Karsten Kroon (CSC) came in second at yestérdays stage. Kroon reached the finish line eight seconds after Barredo.
"Kroon showed great strength as well as a keen sense of tactics. He did really well, but about seven kilometers before the
finish there was a climb on which Barredo attacked twice. First time Karsten managed to close the gap, but the second time
he got away. But we're still very satisfied with the result though," said CSC sports director Kim Andersen after the stage.
Robert Gesink defended his overall lead, looking very good. But his team wasn't that strong. Gerolsteiner's team
manager Hans - Michael Holczer said: "They have suffered during the [5th, editor] stage." Holczer continued by saying: "Gesink
is strong , but at todays Col du Tanneron he will be without teammates.

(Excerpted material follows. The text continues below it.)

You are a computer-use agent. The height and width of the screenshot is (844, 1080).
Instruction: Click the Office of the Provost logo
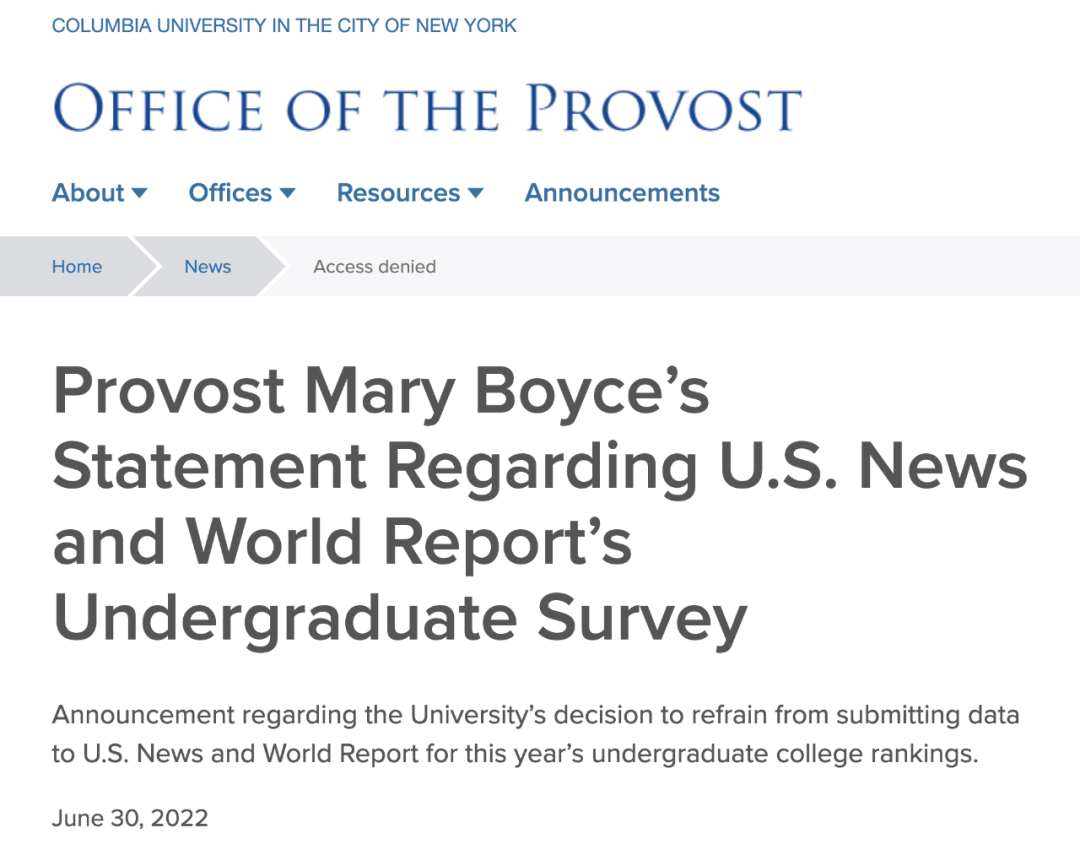coord(427,108)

They are exhausted."
Gerolsteiner's Davide Rebellin is only 32 seconds behind Gesink. Holczer said: "We annd Davide are still
believing in winning the overall. After two second spots and one third place at Paris - Nice he won't be satisfied with anything
less as the overall win."
Quicksteps team manager Patrick Lefevere also thinks that Rabobank had to make a big effort to defend the jersey
but he is enthousiastic about Gesink's performance. Lefevere said: "What he showed at the Ventoux was extraordinary class.
The Rabobank school proofs again and again to have great talents. Gesink, Bauke Mollema [who won last years Tour de l'Avenir,
editor] , Kai Reus, Thomas Dekker and Lars Boom are examples of a new generation with a great future."

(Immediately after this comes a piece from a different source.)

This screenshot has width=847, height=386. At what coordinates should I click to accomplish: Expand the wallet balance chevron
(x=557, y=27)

Astana's Johan Bruyneel is also enthousiastic about Gesink. Bruyneel said: "We don't have such a great talent
in Belgium. I'm also a great supporter of the Rabobank schooling system. I think it proofs that you can raise talents."

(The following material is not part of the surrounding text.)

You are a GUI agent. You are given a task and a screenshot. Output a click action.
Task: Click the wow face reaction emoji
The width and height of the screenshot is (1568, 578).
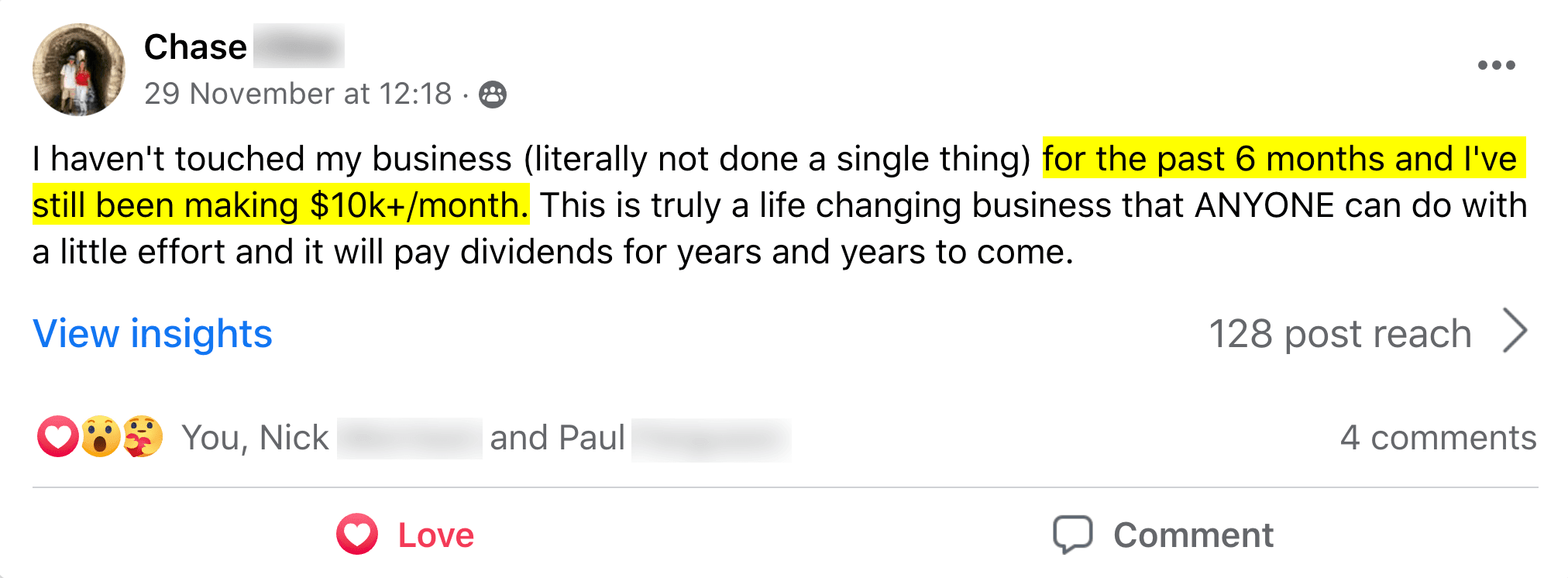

Much was mentioned, including Levi Leipheimer's text message to Rabobank's sports director Erik Dekker. Leipheimer
won the yellow jersey at this years Tour of California and came in second at the Queen stage of the US stage race. Gesink
won the stage and the young riders classification in California. Leipheimer had send a text message to Dekker on Wednesday
evening saying: "Robert is going to win tomorrow."
Rabobank's sports director is optimistic. "It is harder for the competition to take the yellow away from Robert
than it is for us to defend his yellow," said sports director Erik Dekker, who for a moment looked back on Thursday,
when his pupil staged a successful coup in a magnificent manner. "It is getting harder and harder to be surprised by what
he shows us." The media seized on what has been dubbed 'Gesink's major breakthrough' by some newspapers.
Dekker: "The guys were not bored. It looked tense, but the signals I got reassured me. They said they were all
right, that they had things under control But it was intense though, full throttle from start to finish." At first, Juan Antonio
Flecha was part of the escape. "But we needed him in the pack more." That was also caused by the fact that Mathew Hayman,
who has been haunted for some time now by an injury to the buttock and legs, gave up. "But we are another day closer to Nice."